Whatever appears in the listing must be reproduced exactly.
---- INFORMATION SUPPLIED
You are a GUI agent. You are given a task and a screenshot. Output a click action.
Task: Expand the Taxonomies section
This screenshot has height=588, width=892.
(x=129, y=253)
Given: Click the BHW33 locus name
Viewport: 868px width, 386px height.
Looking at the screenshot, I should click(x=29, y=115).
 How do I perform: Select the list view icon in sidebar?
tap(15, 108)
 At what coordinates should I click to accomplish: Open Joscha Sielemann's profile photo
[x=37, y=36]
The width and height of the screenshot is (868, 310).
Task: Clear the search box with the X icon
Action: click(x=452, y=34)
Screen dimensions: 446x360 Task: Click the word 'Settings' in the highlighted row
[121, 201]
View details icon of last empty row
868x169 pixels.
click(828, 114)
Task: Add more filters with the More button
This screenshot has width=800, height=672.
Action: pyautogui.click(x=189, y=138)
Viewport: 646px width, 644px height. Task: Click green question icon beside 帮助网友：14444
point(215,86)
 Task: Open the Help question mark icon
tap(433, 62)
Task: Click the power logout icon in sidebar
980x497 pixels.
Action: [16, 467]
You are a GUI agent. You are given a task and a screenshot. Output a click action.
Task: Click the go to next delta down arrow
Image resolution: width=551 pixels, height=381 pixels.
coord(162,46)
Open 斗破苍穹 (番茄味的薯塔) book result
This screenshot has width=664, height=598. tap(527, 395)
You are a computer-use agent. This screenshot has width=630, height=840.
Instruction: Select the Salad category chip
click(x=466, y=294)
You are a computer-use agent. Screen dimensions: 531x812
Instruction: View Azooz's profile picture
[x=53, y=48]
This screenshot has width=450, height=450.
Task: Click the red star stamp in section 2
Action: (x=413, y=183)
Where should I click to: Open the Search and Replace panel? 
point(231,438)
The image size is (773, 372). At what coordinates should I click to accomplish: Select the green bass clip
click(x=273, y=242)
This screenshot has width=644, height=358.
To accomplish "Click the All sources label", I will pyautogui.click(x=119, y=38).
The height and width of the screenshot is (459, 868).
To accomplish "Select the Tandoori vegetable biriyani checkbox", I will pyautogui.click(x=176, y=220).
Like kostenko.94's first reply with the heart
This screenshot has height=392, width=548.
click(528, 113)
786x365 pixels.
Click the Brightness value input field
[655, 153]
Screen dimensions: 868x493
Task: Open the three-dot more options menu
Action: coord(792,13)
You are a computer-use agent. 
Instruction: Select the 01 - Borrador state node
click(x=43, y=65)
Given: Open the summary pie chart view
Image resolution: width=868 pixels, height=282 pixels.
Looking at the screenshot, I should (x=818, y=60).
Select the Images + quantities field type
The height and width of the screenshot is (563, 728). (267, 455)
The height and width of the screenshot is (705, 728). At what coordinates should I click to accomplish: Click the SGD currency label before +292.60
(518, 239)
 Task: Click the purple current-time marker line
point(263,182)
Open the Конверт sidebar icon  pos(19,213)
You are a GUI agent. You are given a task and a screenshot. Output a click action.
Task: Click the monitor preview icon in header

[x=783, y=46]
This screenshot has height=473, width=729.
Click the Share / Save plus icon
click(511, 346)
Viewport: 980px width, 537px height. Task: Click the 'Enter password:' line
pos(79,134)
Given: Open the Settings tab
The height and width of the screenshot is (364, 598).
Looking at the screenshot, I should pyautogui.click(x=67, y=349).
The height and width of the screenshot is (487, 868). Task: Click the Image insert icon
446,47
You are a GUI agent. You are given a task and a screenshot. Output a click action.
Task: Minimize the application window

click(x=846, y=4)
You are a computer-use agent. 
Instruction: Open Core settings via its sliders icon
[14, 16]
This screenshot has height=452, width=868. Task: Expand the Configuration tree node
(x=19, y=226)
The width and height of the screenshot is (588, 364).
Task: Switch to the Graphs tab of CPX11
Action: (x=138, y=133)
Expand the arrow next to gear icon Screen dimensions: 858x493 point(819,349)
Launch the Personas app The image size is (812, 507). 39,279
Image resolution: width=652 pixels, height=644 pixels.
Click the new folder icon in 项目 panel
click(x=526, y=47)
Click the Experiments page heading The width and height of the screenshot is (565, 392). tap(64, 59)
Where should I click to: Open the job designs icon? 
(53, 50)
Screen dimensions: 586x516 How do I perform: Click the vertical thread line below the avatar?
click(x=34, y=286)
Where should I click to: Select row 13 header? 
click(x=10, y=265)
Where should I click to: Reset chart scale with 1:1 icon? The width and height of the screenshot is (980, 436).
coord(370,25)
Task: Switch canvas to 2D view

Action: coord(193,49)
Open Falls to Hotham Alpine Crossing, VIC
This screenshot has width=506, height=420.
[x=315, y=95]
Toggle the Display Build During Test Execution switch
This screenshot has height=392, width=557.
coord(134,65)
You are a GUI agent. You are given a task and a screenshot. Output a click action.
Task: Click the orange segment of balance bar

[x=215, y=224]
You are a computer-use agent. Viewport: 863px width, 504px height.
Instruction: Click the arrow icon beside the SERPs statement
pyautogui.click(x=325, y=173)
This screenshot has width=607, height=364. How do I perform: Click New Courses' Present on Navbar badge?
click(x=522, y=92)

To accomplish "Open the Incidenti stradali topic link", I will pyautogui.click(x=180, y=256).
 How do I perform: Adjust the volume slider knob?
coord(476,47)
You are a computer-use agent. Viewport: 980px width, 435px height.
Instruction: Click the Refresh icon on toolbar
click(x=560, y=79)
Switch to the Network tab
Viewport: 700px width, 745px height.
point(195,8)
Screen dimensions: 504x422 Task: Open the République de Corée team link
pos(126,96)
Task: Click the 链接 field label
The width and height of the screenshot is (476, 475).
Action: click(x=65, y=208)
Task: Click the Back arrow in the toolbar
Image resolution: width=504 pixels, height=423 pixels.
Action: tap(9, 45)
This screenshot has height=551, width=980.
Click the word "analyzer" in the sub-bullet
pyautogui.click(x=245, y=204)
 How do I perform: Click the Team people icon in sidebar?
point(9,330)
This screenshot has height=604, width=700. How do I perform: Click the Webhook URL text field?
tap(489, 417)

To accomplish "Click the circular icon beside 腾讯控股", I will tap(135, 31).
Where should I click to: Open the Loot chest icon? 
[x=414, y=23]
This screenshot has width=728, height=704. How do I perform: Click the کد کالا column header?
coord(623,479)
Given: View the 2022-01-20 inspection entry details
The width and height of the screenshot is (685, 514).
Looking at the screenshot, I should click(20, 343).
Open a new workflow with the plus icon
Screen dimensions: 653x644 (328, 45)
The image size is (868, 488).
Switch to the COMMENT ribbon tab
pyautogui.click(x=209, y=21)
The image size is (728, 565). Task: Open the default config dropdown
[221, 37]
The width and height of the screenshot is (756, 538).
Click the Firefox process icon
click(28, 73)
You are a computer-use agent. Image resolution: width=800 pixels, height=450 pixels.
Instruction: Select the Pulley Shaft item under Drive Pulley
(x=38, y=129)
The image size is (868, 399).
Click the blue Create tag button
--------
### RESPONSE TO THE EXERCISE
You are a GUI agent. You are given a task and a screenshot. Output a click action.
Task: Expand the Taxonomies section
This screenshot has height=588, width=892.
(x=129, y=253)
Given: Click the BHW33 locus name
Viewport: 868px width, 386px height.
Looking at the screenshot, I should click(x=29, y=115).
 How do I perform: Select the list view icon in sidebar?
tap(15, 108)
 At what coordinates should I click to accomplish: Open Joscha Sielemann's profile photo
[x=37, y=36]
The width and height of the screenshot is (868, 310).
Task: Clear the search box with the X icon
Action: click(x=452, y=34)
Screen dimensions: 446x360 Task: Click the word 'Settings' in the highlighted row
[121, 201]
View details icon of last empty row
868x169 pixels.
click(828, 114)
Task: Add more filters with the More button
This screenshot has width=800, height=672.
Action: pyautogui.click(x=189, y=138)
Viewport: 646px width, 644px height. Task: Click green question icon beside 帮助网友：14444
point(215,86)
 Task: Open the Help question mark icon
tap(433, 62)
Task: Click the power logout icon in sidebar
980x497 pixels.
Action: [16, 467]
You are a GUI agent. You are given a task and a screenshot. Output a click action.
Task: Click the go to next delta down arrow
Image resolution: width=551 pixels, height=381 pixels.
coord(162,46)
Open 斗破苍穹 (番茄味的薯塔) book result
This screenshot has width=664, height=598. tap(527, 395)
You are a computer-use agent. This screenshot has width=630, height=840.
Instruction: Select the Salad category chip
click(x=466, y=294)
You are a computer-use agent. Screen dimensions: 531x812
Instruction: View Azooz's profile picture
[x=53, y=48]
This screenshot has width=450, height=450.
Task: Click the red star stamp in section 2
Action: (x=413, y=183)
Where should I click to: Open the Search and Replace panel? 
point(231,438)
The image size is (773, 372). At what coordinates should I click to accomplish: Select the green bass clip
click(x=273, y=242)
This screenshot has width=644, height=358.
To accomplish "Click the All sources label", I will pyautogui.click(x=119, y=38).
The height and width of the screenshot is (459, 868).
To accomplish "Select the Tandoori vegetable biriyani checkbox", I will pyautogui.click(x=176, y=220).
Like kostenko.94's first reply with the heart
This screenshot has height=392, width=548.
click(528, 113)
786x365 pixels.
Click the Brightness value input field
[655, 153]
Screen dimensions: 868x493
Task: Open the three-dot more options menu
Action: coord(792,13)
You are a computer-use agent. 
Instruction: Select the 01 - Borrador state node
click(x=43, y=65)
Given: Open the summary pie chart view
Image resolution: width=868 pixels, height=282 pixels.
Looking at the screenshot, I should (x=818, y=60).
Select the Images + quantities field type
The height and width of the screenshot is (563, 728). (267, 455)
The height and width of the screenshot is (705, 728). At what coordinates should I click to accomplish: Click the SGD currency label before +292.60
(518, 239)
 Task: Click the purple current-time marker line
point(263,182)
Open the Конверт sidebar icon  pos(19,213)
You are a GUI agent. You are given a task and a screenshot. Output a click action.
Task: Click the monitor preview icon in header

[x=783, y=46]
This screenshot has height=473, width=729.
Click the Share / Save plus icon
click(511, 346)
Viewport: 980px width, 537px height. Task: Click the 'Enter password:' line
pos(79,134)
Given: Open the Settings tab
The height and width of the screenshot is (364, 598).
Looking at the screenshot, I should pyautogui.click(x=67, y=349).
The height and width of the screenshot is (487, 868). Task: Click the Image insert icon
446,47
You are a GUI agent. You are given a task and a screenshot. Output a click action.
Task: Minimize the application window

click(x=846, y=4)
You are a computer-use agent. 
Instruction: Open Core settings via its sliders icon
[14, 16]
This screenshot has height=452, width=868. Task: Expand the Configuration tree node
(x=19, y=226)
The width and height of the screenshot is (588, 364).
Task: Switch to the Graphs tab of CPX11
Action: (x=138, y=133)
Expand the arrow next to gear icon Screen dimensions: 858x493 point(819,349)
Launch the Personas app The image size is (812, 507). 39,279
Image resolution: width=652 pixels, height=644 pixels.
Click the new folder icon in 项目 panel
click(x=526, y=47)
Click the Experiments page heading The width and height of the screenshot is (565, 392). tap(64, 59)
Where should I click to: Open the job designs icon? 
(53, 50)
Screen dimensions: 586x516 How do I perform: Click the vertical thread line below the avatar?
click(x=34, y=286)
Where should I click to: Select row 13 header? 
click(x=10, y=265)
Where should I click to: Reset chart scale with 1:1 icon? The width and height of the screenshot is (980, 436).
coord(370,25)
Task: Switch canvas to 2D view

Action: coord(193,49)
Open Falls to Hotham Alpine Crossing, VIC
This screenshot has width=506, height=420.
[x=315, y=95]
Toggle the Display Build During Test Execution switch
This screenshot has height=392, width=557.
coord(134,65)
You are a GUI agent. You are given a task and a screenshot. Output a click action.
Task: Click the orange segment of balance bar

[x=215, y=224]
You are a computer-use agent. Viewport: 863px width, 504px height.
Instruction: Click the arrow icon beside the SERPs statement
pyautogui.click(x=325, y=173)
This screenshot has width=607, height=364. How do I perform: Click New Courses' Present on Navbar badge?
click(x=522, y=92)

To accomplish "Open the Incidenti stradali topic link", I will pyautogui.click(x=180, y=256).
 How do I perform: Adjust the volume slider knob?
coord(476,47)
You are a computer-use agent. Viewport: 980px width, 435px height.
Instruction: Click the Refresh icon on toolbar
click(x=560, y=79)
Switch to the Network tab
Viewport: 700px width, 745px height.
point(195,8)
Screen dimensions: 504x422 Task: Open the République de Corée team link
pos(126,96)
Task: Click the 链接 field label
The width and height of the screenshot is (476, 475).
Action: click(x=65, y=208)
Task: Click the Back arrow in the toolbar
Image resolution: width=504 pixels, height=423 pixels.
Action: tap(9, 45)
This screenshot has height=551, width=980.
Click the word "analyzer" in the sub-bullet
pyautogui.click(x=245, y=204)
 How do I perform: Click the Team people icon in sidebar?
point(9,330)
This screenshot has height=604, width=700. How do I perform: Click the Webhook URL text field?
tap(489, 417)

To accomplish "Click the circular icon beside 腾讯控股", I will tap(135, 31).
Where should I click to: Open the Loot chest icon? 
[x=414, y=23]
This screenshot has width=728, height=704. How do I perform: Click the کد کالا column header?
coord(623,479)
Given: View the 2022-01-20 inspection entry details
The width and height of the screenshot is (685, 514).
Looking at the screenshot, I should click(20, 343).
Open a new workflow with the plus icon
Screen dimensions: 653x644 (328, 45)
The image size is (868, 488).
Switch to the COMMENT ribbon tab
pyautogui.click(x=209, y=21)
The image size is (728, 565). Task: Open the default config dropdown
[221, 37]
The width and height of the screenshot is (756, 538).
Click the Firefox process icon
click(28, 73)
You are a computer-use agent. Image resolution: width=800 pixels, height=450 pixels.
Instruction: Select the Pulley Shaft item under Drive Pulley
(x=38, y=129)
The image size is (868, 399).
Click the blue Create tag button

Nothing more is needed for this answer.